NEWS: Ottawa June 12, 2018 - 11:30 am

New program aims to better connect Inuit with social services in Ottawa, Iqaluit

Tungasuvvingat Inuit looking to train 50 Inuit community support workers


If you are passionate about helping your community and are looking for a new career, you could be in luck. The new Qanuininnirmut Ikajuqtiit program is looking for students who want to become Inuit community support workers in either Ottawa or Iqaluit—or both.

This new training program, designed by Tungasuvvingat Inuit in Ottawa and funded through the federal government’s Skills and Partnership Fund, will train students broadly for a wide variety of entry-level social service jobs in both cities.

These workers will play a wide range of roles, from helping to operate a soup kitchen to attending to the needs of elderly Inuit in hospital to connecting homeless youth to social services.

Students will also learn how to write funding proposals and practise tasks related to human resources, supervision and budgeting.

The program aims to improve the delivery of community services to Inuit, such as trauma and victim services and counselling for substance abuse and mental wellness.

The program is designed to ensure that there are more Inuit working in the social service sector in Ottawa and in Iqaluit and the broader Qikiqtani region, said Caleb MacDonald, the skills and partnership fund coordinator at TI.

“There is just a lot of movement between the two regions for living reasons and for services, so if someone starts the program in Iqaluit and has to move to Ottawa for whatever reason they can continue with the program and vice versa,” MacDonald said.

An information session was held on Wednesday at Iqaluit’s Ilinniapaa Skills Development Centre; however, only three people showed up.

The training program is looking for a total of 50 students this year, with 25 students to train in Ottawa and another 25 students to train from the Qikiqtani region of Nunavut.

Although TI has started receiving applications for the program, there are still a lot of spaces available.

“The message we are trying to get across is that if you are interested in the program just apply. And the sooner the better,” MacDonald said.

All applicants must be Inuk, over 18 and be able to pass a vulnerable sector test, which is similar to a criminal background check.

While designing the program, TI spoke with many non-profit and social services organizations that serve Inuit clients to find out what roles they would like to see entry-level community support workers play.

One answer they heard was that Inuit need more help connecting with social services available in both regions, said MacDonald. Examples include Inuit clients seeking help applying for social housing, education funding or counselling.
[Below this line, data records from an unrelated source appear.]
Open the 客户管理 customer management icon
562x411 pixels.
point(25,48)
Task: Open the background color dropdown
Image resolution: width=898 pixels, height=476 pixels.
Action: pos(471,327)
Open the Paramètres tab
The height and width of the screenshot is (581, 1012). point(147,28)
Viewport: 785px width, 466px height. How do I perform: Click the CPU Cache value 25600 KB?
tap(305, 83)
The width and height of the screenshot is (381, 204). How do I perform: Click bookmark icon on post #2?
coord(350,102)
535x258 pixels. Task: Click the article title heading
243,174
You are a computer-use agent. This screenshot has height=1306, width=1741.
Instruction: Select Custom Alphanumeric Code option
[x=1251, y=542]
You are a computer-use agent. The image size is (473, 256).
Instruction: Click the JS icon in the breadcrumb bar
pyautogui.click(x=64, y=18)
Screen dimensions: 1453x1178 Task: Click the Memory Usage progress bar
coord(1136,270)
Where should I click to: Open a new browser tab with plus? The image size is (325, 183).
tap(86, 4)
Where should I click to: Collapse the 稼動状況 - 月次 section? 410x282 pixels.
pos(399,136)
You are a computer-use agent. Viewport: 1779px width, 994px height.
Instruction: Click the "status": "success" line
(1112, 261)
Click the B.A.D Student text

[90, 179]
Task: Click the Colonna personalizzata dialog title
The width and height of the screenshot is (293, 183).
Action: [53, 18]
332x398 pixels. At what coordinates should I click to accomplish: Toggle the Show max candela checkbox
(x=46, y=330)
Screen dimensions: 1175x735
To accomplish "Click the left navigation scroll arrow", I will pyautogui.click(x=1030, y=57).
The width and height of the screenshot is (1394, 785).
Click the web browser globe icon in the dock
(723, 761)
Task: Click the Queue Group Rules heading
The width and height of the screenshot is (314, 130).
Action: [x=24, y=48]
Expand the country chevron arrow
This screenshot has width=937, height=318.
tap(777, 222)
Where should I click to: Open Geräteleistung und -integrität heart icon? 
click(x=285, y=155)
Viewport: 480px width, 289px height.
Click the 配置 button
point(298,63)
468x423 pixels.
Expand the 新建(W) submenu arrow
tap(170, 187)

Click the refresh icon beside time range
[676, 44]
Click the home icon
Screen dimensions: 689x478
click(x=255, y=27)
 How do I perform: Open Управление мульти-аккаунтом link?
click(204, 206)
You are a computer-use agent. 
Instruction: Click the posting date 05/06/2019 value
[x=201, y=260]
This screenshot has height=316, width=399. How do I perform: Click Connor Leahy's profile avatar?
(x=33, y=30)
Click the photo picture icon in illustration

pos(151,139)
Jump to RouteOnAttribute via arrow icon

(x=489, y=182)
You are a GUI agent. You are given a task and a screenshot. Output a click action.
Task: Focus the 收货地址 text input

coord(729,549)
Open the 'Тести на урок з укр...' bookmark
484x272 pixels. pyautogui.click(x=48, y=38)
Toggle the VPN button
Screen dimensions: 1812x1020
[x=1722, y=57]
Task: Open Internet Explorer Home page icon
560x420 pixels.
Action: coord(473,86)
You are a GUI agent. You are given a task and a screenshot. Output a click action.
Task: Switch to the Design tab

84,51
“Because there is so much movement between Nunavut and Ottawa for services, understanding those systems in both places really helps people get connected with the services they need,” MacDonald said.

The two-year training will begin in September and run the length of the typical school year, with 1,500 hours in total. The first year will be mostly online with some in-class sessions, where the students are taught community work skills.

In the second year, the students will get placed into the workforce to gain practical skills experience.

“Since there is a whole year of placements, it also gives students flexibility if they find out a specific area is not right for them,” MacDonald said.

That means if, for instance, working in elder care doesn’t seem like a good fit, a student could switch over to another placement, such as working at a soup kitchen. The goal, said MacDonald, is to have everyone eventually “really keyed into which type of job they really want.”

Another unique thing about the program is that the students get a training allowance in the first year.

“It is basically like you are being paid a minimum wage salary to go to school,” MacDonald said.

In the second year, TI will pay a wage subsidy, so that student receive at least minimum wage.

Students even get a laptop to use for their studies, and there is a childcare subsidy for those who need it.

Since at least 75 per cent of the courses will be available online, anyone who might be concerned about childcare standing in the way of continuing their education should not be discouraged.

“If you need to hire a babysitter for those three hours an evening, to find time to do your coursework, then that funding is for that,” MacDonald said.

Anyone interested in applying can contact the Ilinniapaa Skills Development Centre to make an appointment to go in for information and to fill out the application form. The Qanuininnirmut Ikajuqtiit website offers more information, as well as MacDonald’s contact details for those who have any questions.